Get Shor.tyFirst entering the scene around the year 2000 and steadily gaining in popularity ever since, link shorteners have become a fairly ubiquitous utility for life on the Internet. In addition to the popular link shortening services like bit.ly and rb.gy, large technology companies like Amazon (a.co) and Google (goo.gl) also have (or had, in Google’s case) their own link shortening structures and schemas. In the legitimate advertising and marketing sense, link shorteners are typically used as a mechanism to track things like click-through rates on advertisements, or to reduce the likelihood that a complicated URL with parameterized arguments will get mangled when being shared. However, link shorteners and link shortening services have also been used by threat actors (MITRE ATT&CK Technique T1608.005) to obscure the URLs of malicious landing pages, and Mandiant has observed threat actors using link shorteners to redirect victims during the initial access phase of an attack chain. Some recent examples include:
A link shortener service used by UNC1189 (also known as “MuddyWater”) in spring of 2022 to funnel users to a phishing lure document hosted on a cloud storage provider.

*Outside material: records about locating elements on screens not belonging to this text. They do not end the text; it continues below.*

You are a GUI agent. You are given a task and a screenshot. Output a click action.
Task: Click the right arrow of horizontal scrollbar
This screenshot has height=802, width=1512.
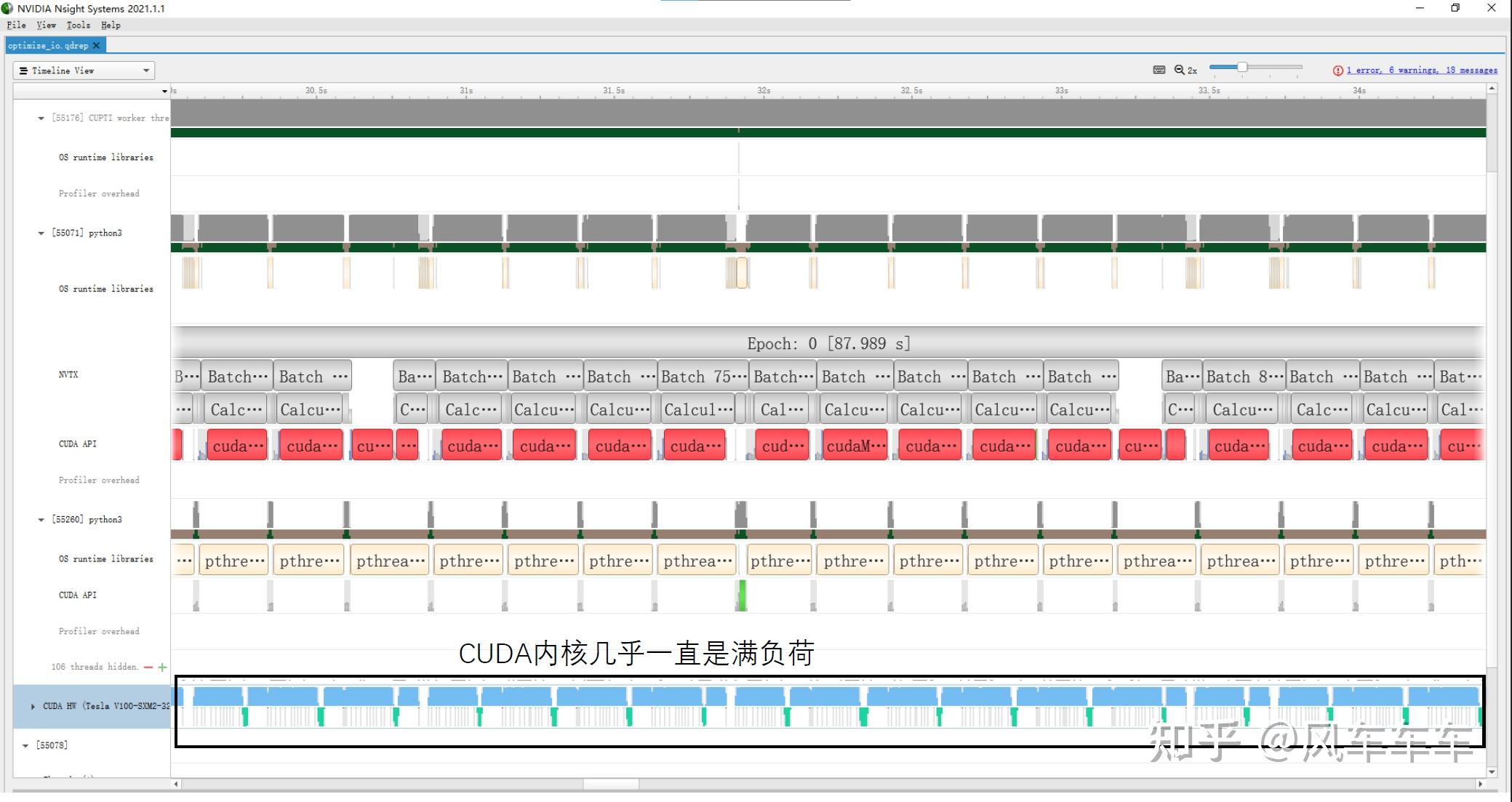click(1479, 784)
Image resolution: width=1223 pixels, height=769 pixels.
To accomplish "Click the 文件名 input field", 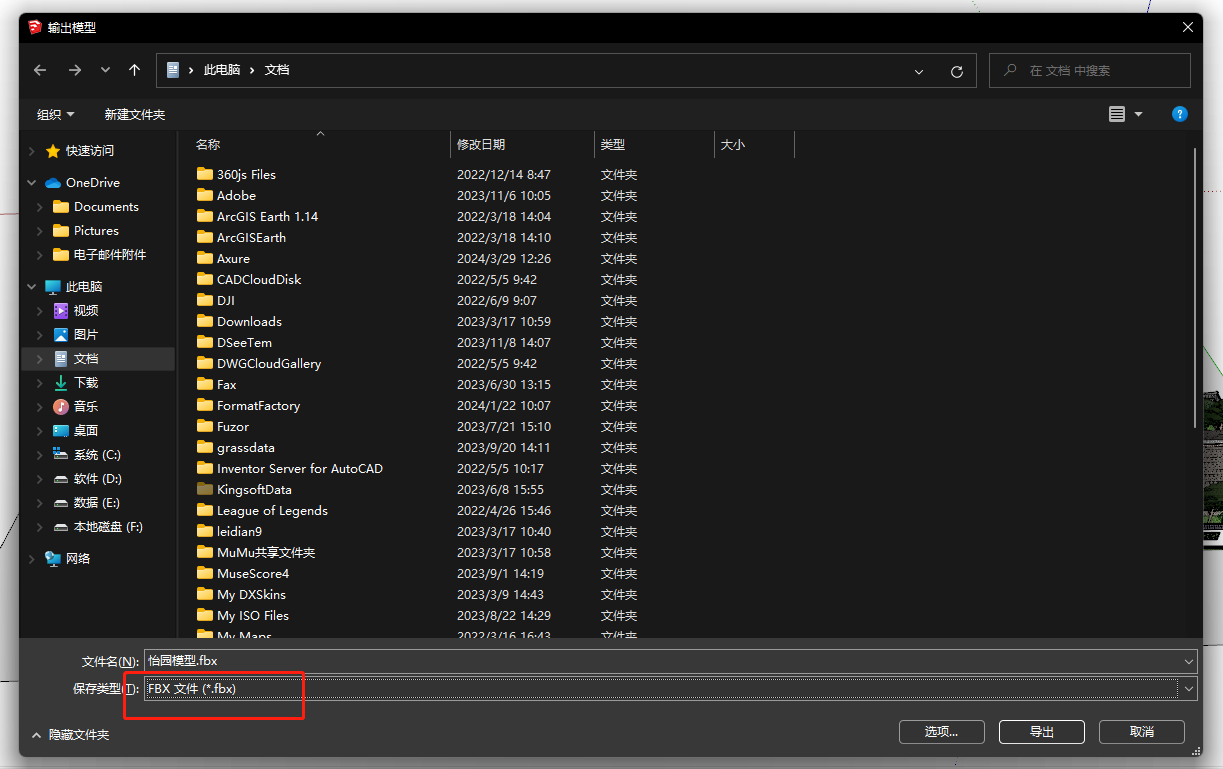I will pos(660,660).
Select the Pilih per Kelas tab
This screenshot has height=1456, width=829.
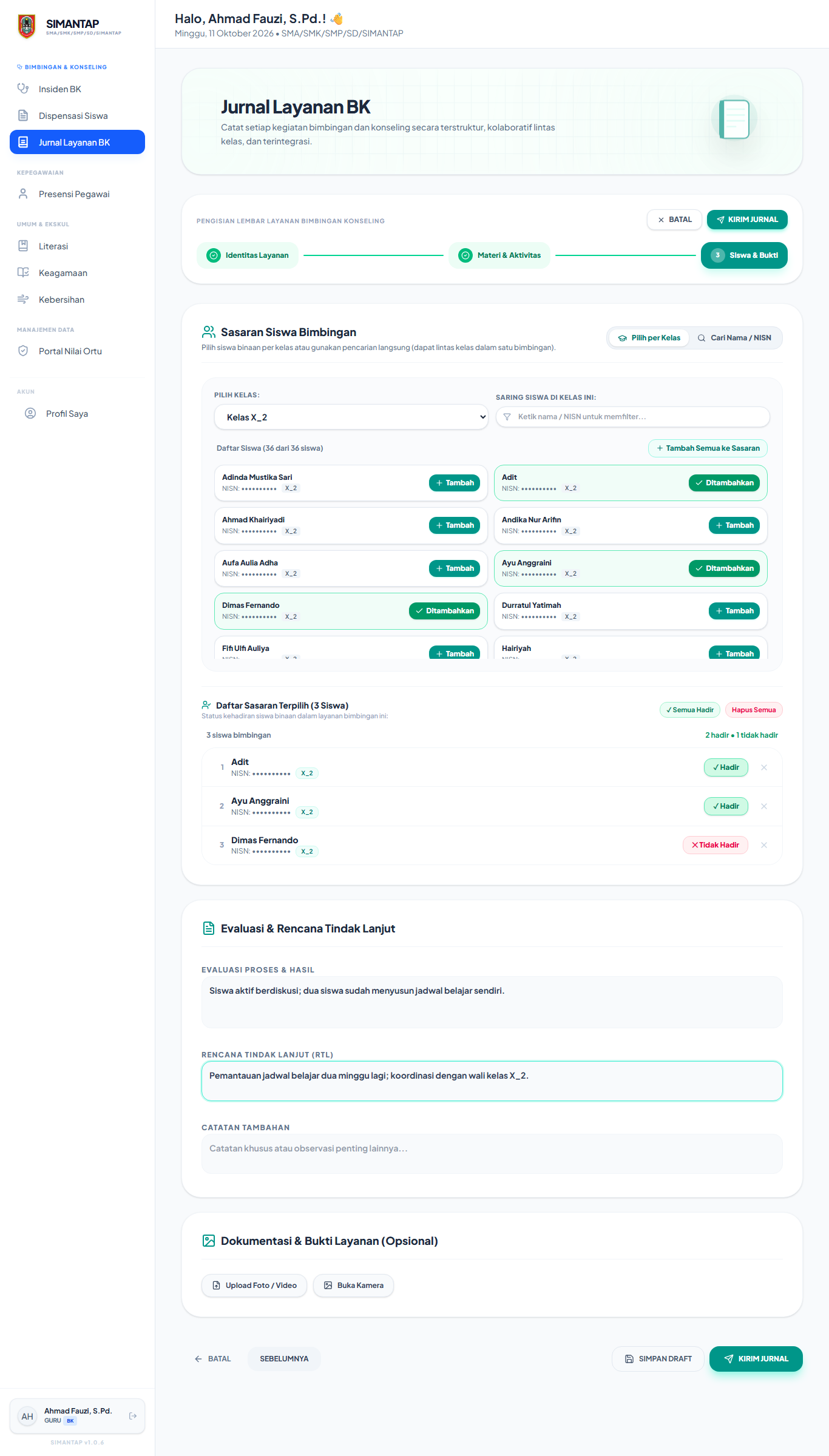pos(649,338)
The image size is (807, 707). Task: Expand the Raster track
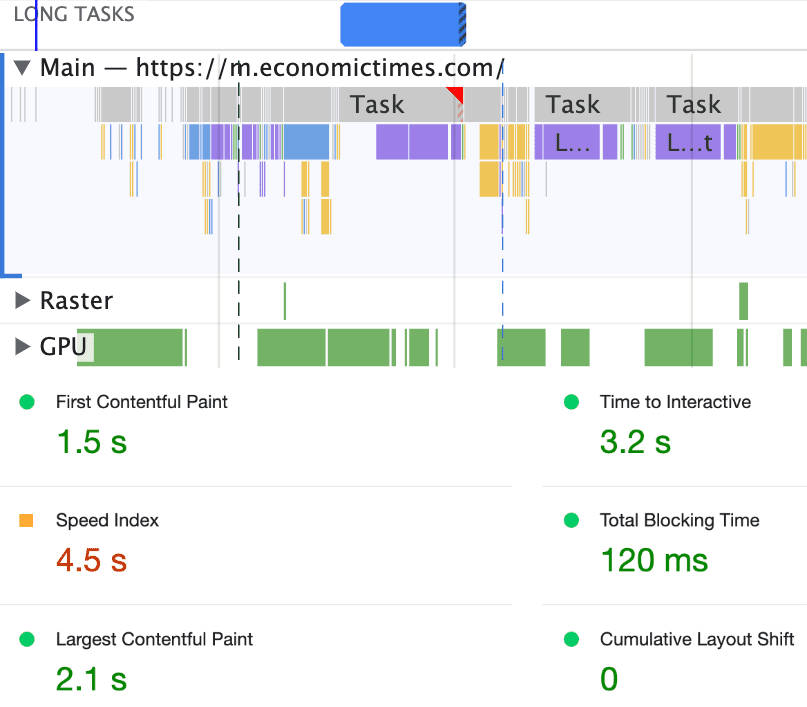click(22, 300)
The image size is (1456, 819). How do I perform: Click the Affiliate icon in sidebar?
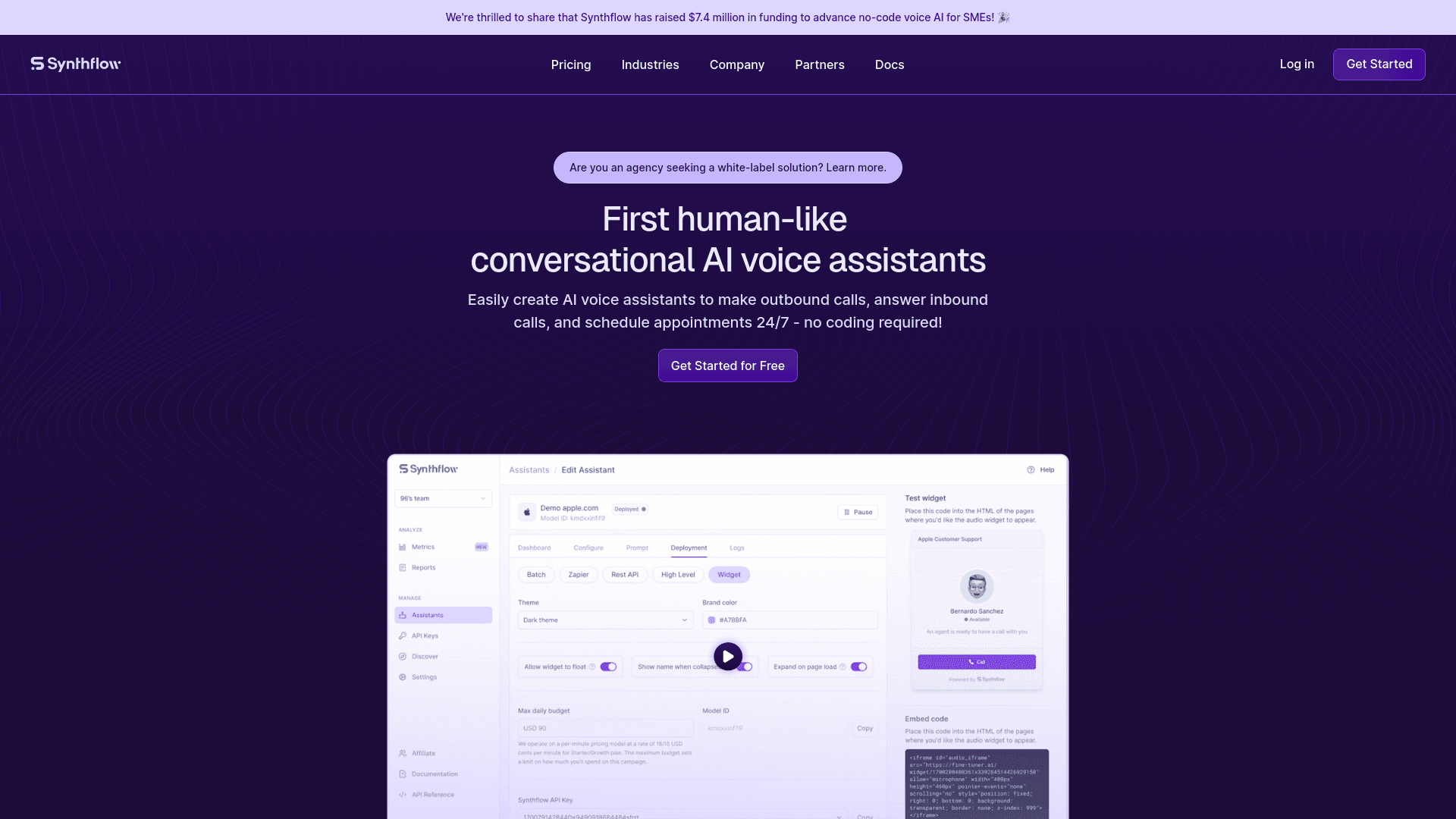tap(403, 753)
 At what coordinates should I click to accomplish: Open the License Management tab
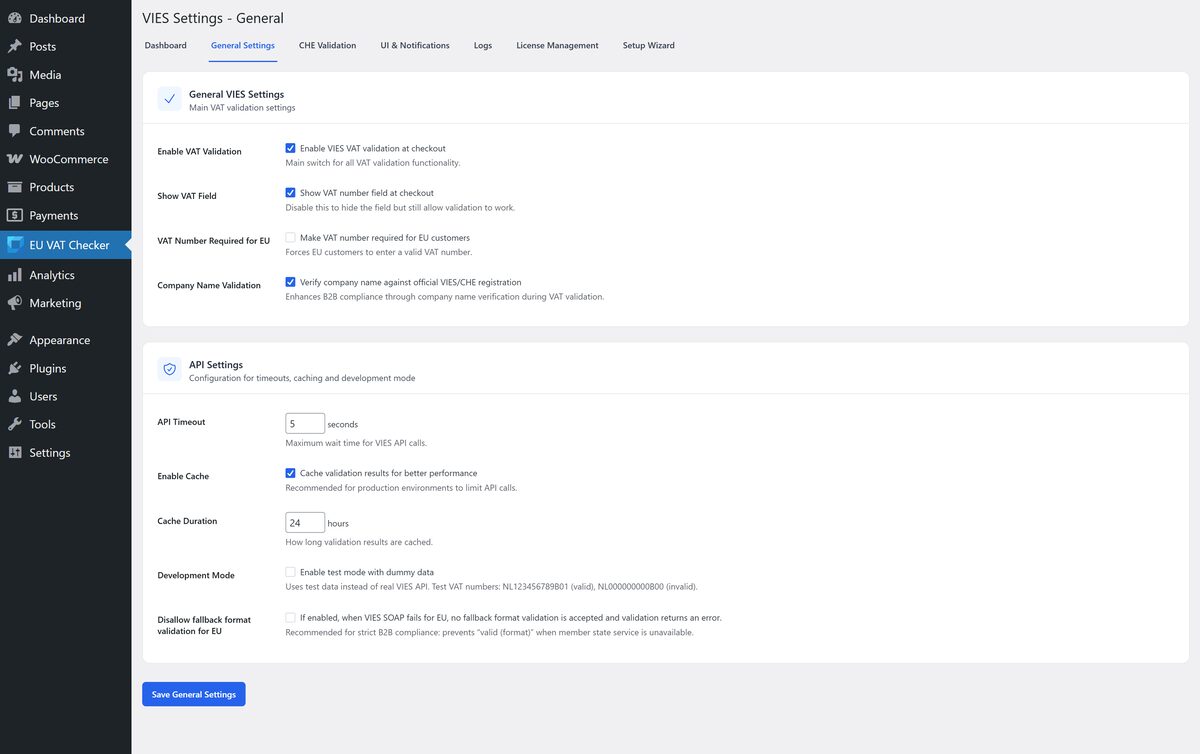click(557, 45)
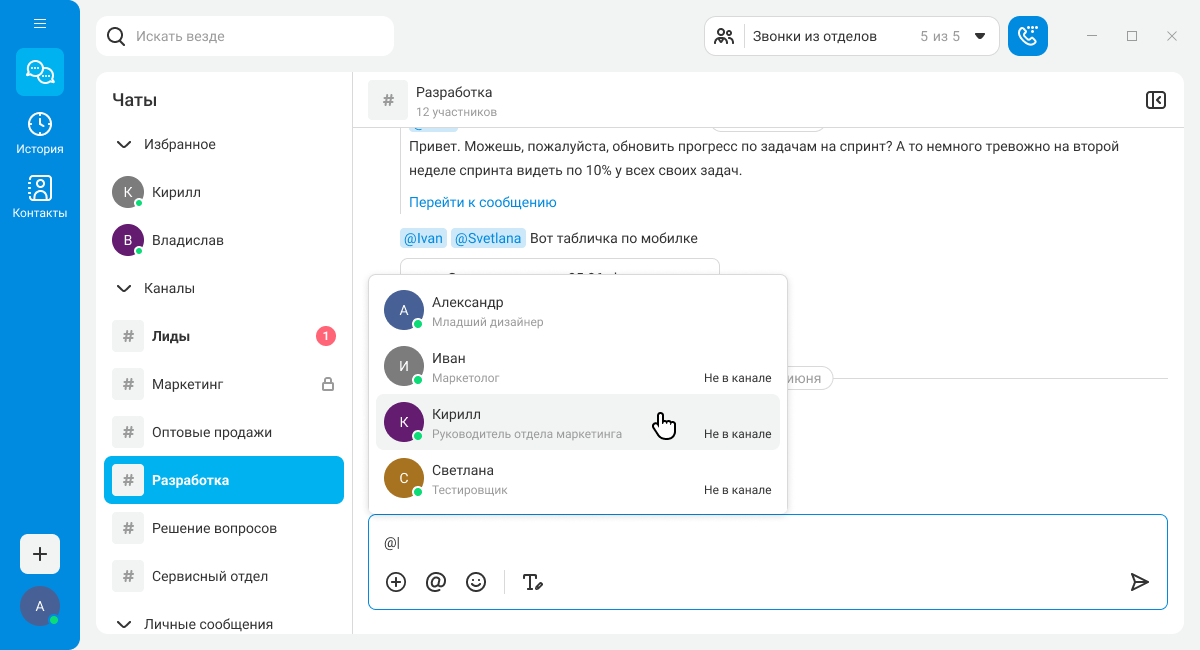This screenshot has width=1200, height=650.
Task: Click the plus create button in sidebar
Action: tap(40, 554)
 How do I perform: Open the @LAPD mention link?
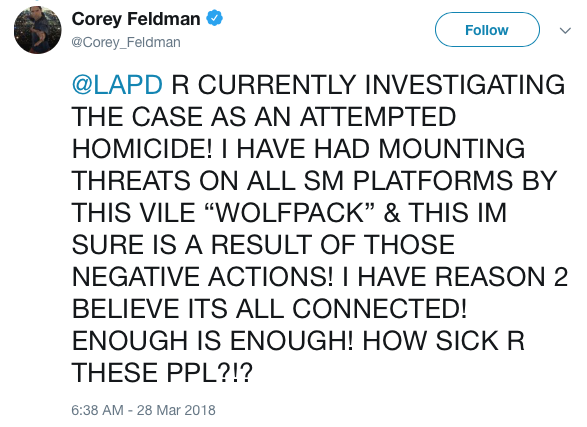pos(117,85)
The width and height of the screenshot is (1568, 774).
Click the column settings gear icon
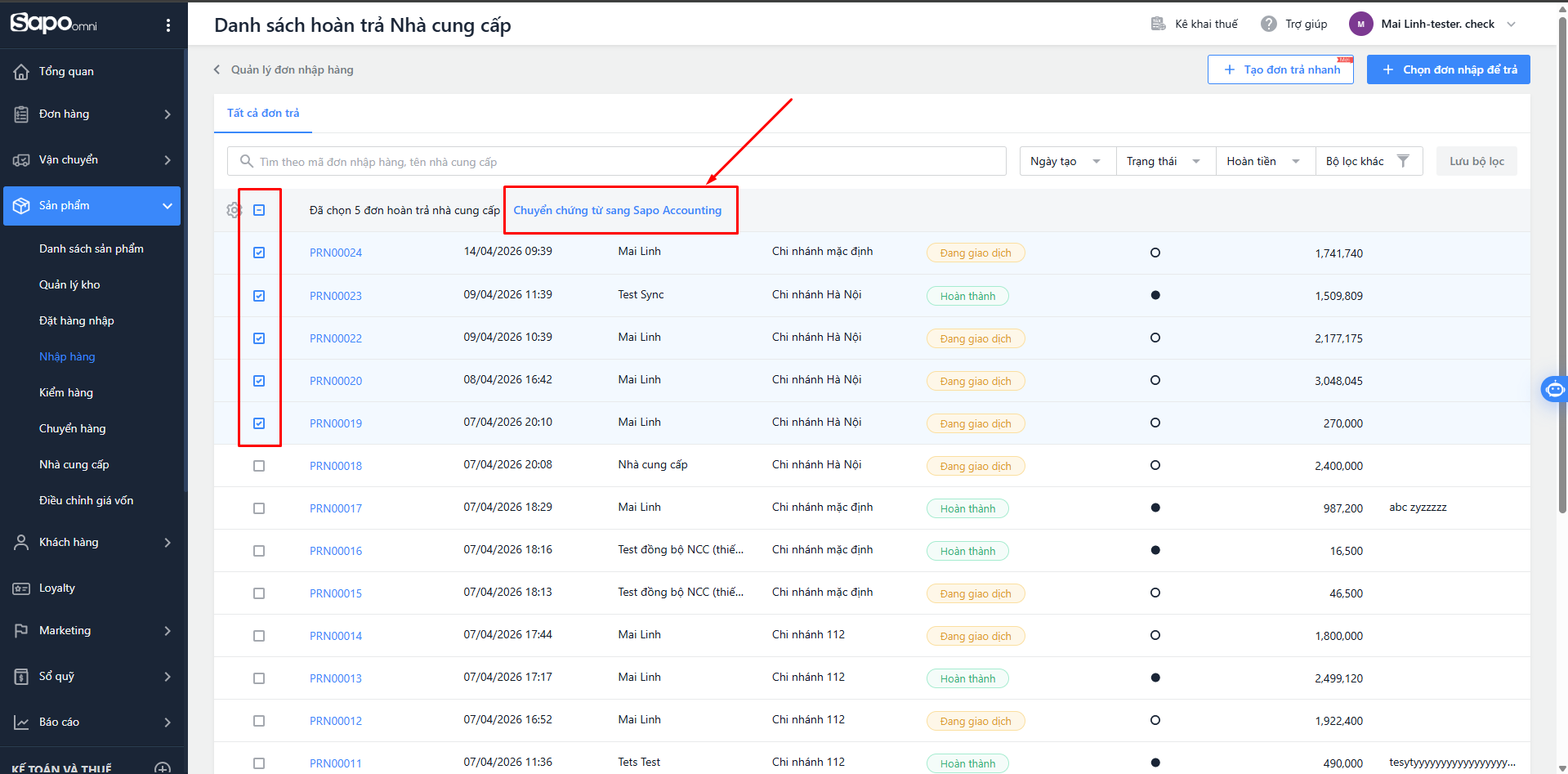click(x=234, y=210)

A set of SMS phishing campaigns orchestrated by a financially motivated threat actor between spring of 2021 and late 2022, which leveraged link shorteners to funnel users through a nested web of device, location, and browser checks to a set of forms that ultimately attempt to steal credit card information.
A malvertising campaign in spring of 2023 that leveraged a link shortener to track click-through data for Dropbox URLs hosting malware payloads.
To demonstrate the capabilities of a link shortener service from a threat actor perspective, the service bit.ly will be featured in this blog post. Originally made popular on X (formerly Twitter) around 2008, bit.ly remains a popular link shortening solution. Like most modern software-as-a-service (SaaS) platforms, bit.ly offers multiple subscription levels based around levels of usage and feature availability (Figure 1).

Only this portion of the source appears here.